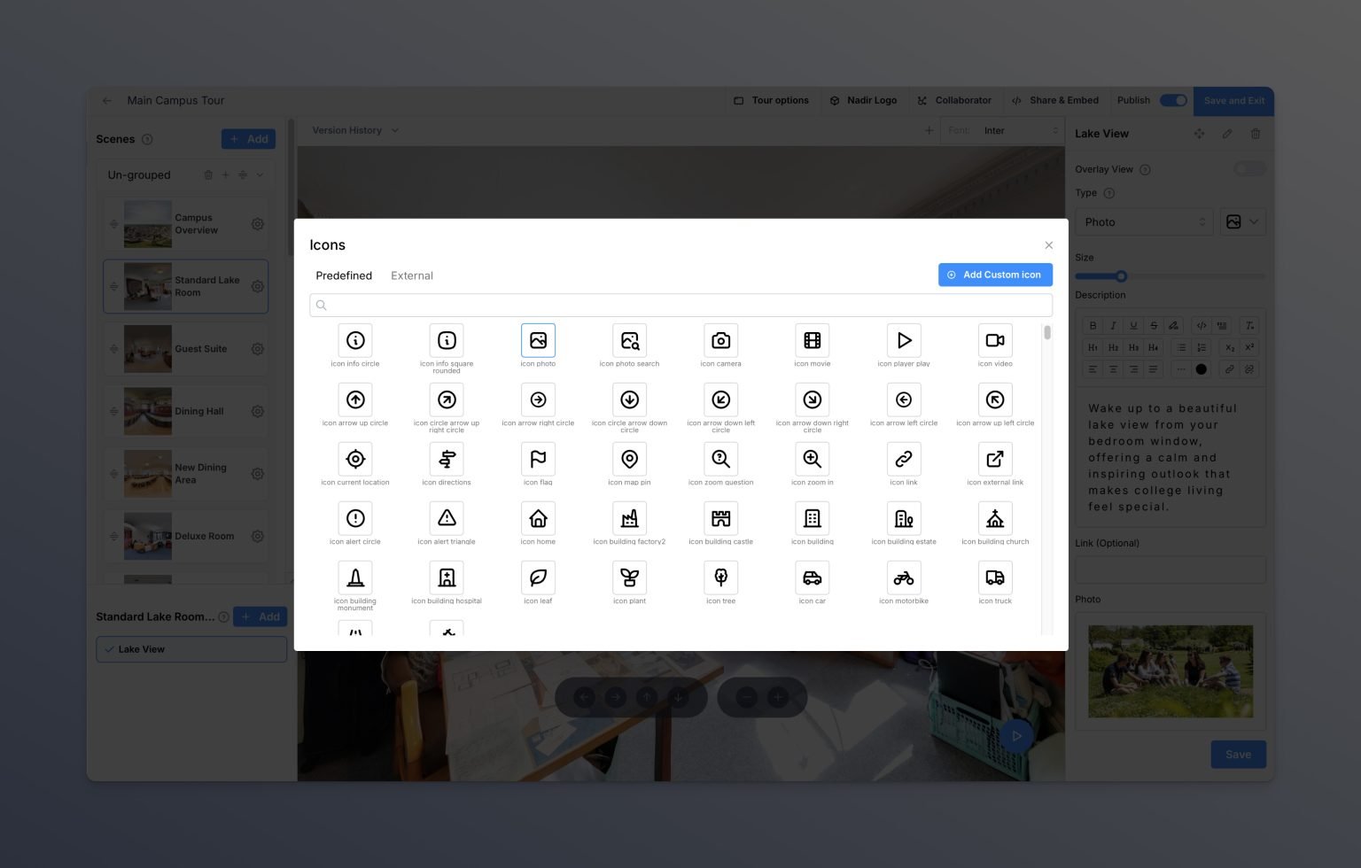Enable the Overlay View toggle
This screenshot has height=868, width=1361.
1248,169
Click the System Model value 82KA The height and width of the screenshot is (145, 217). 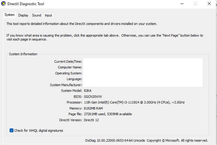point(87,91)
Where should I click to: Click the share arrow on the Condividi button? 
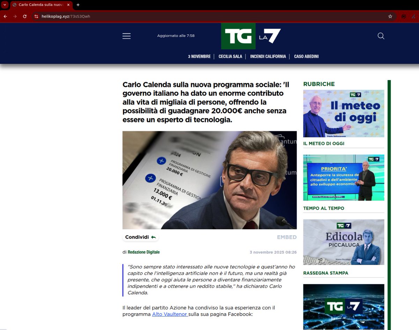[153, 237]
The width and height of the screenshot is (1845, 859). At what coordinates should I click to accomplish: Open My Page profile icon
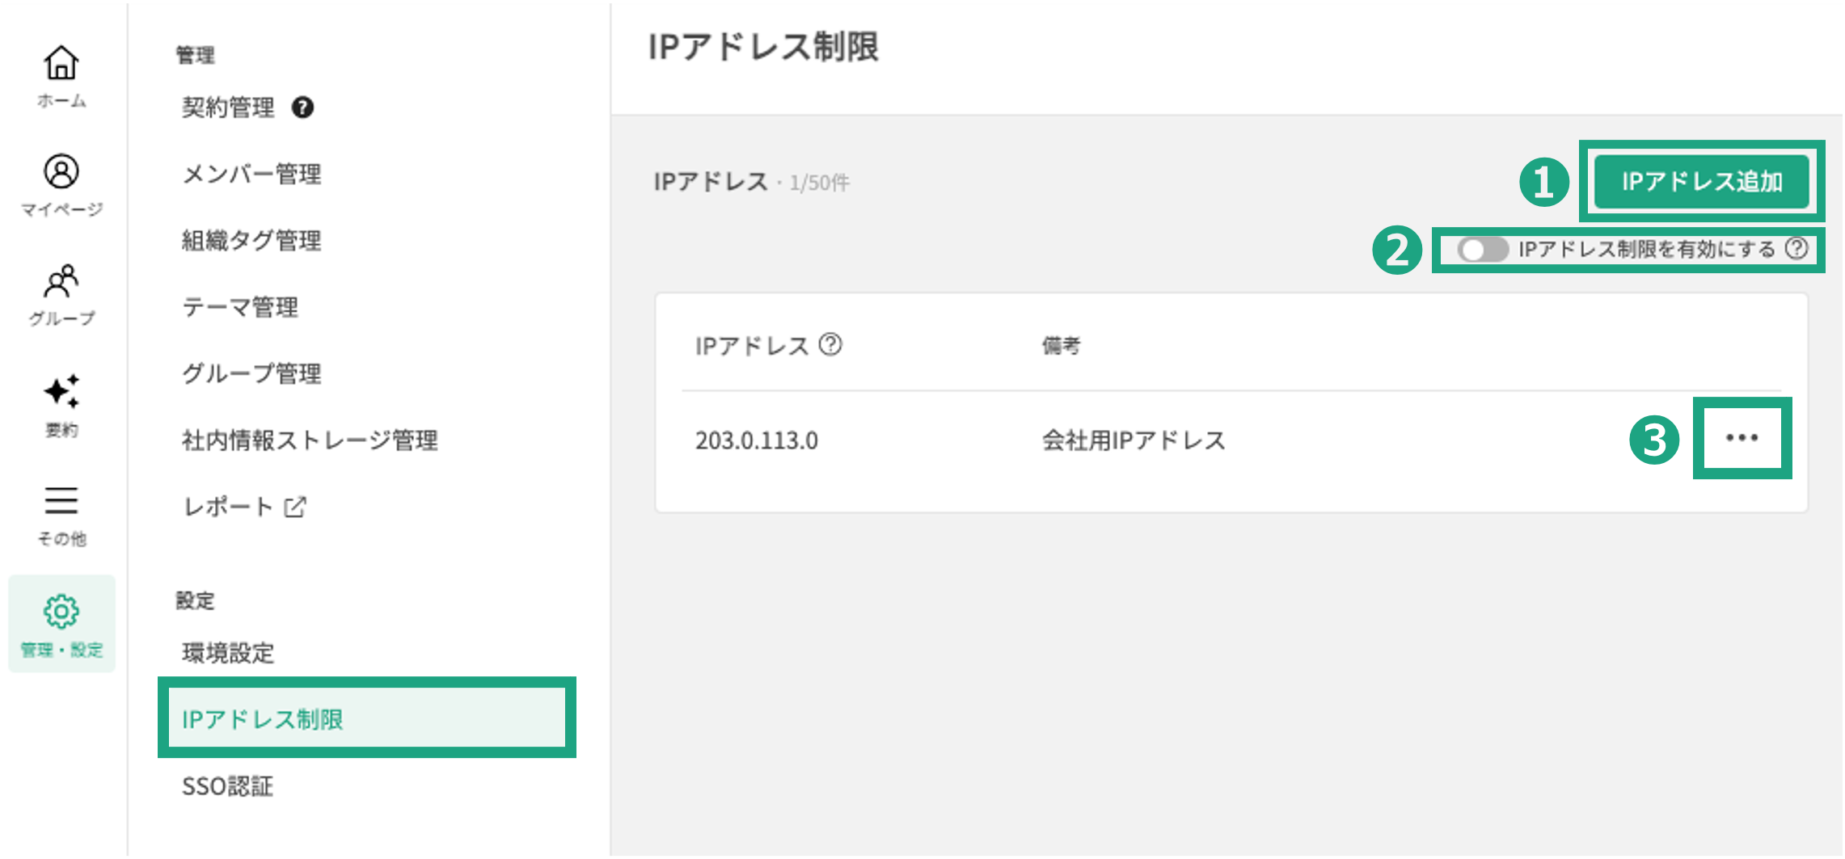(x=61, y=172)
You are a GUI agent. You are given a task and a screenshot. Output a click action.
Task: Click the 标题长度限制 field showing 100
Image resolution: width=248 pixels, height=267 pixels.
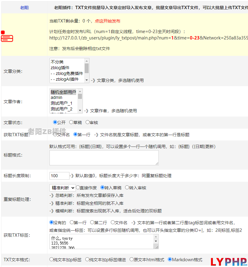coord(59,176)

*To do*: Exactly the lines from the one that contains "Image resolution: width=248" through the last line of the records should be set down, and the pictures should be dropped.

*Response*:
Image resolution: width=248 pixels, height=267 pixels.
coord(59,176)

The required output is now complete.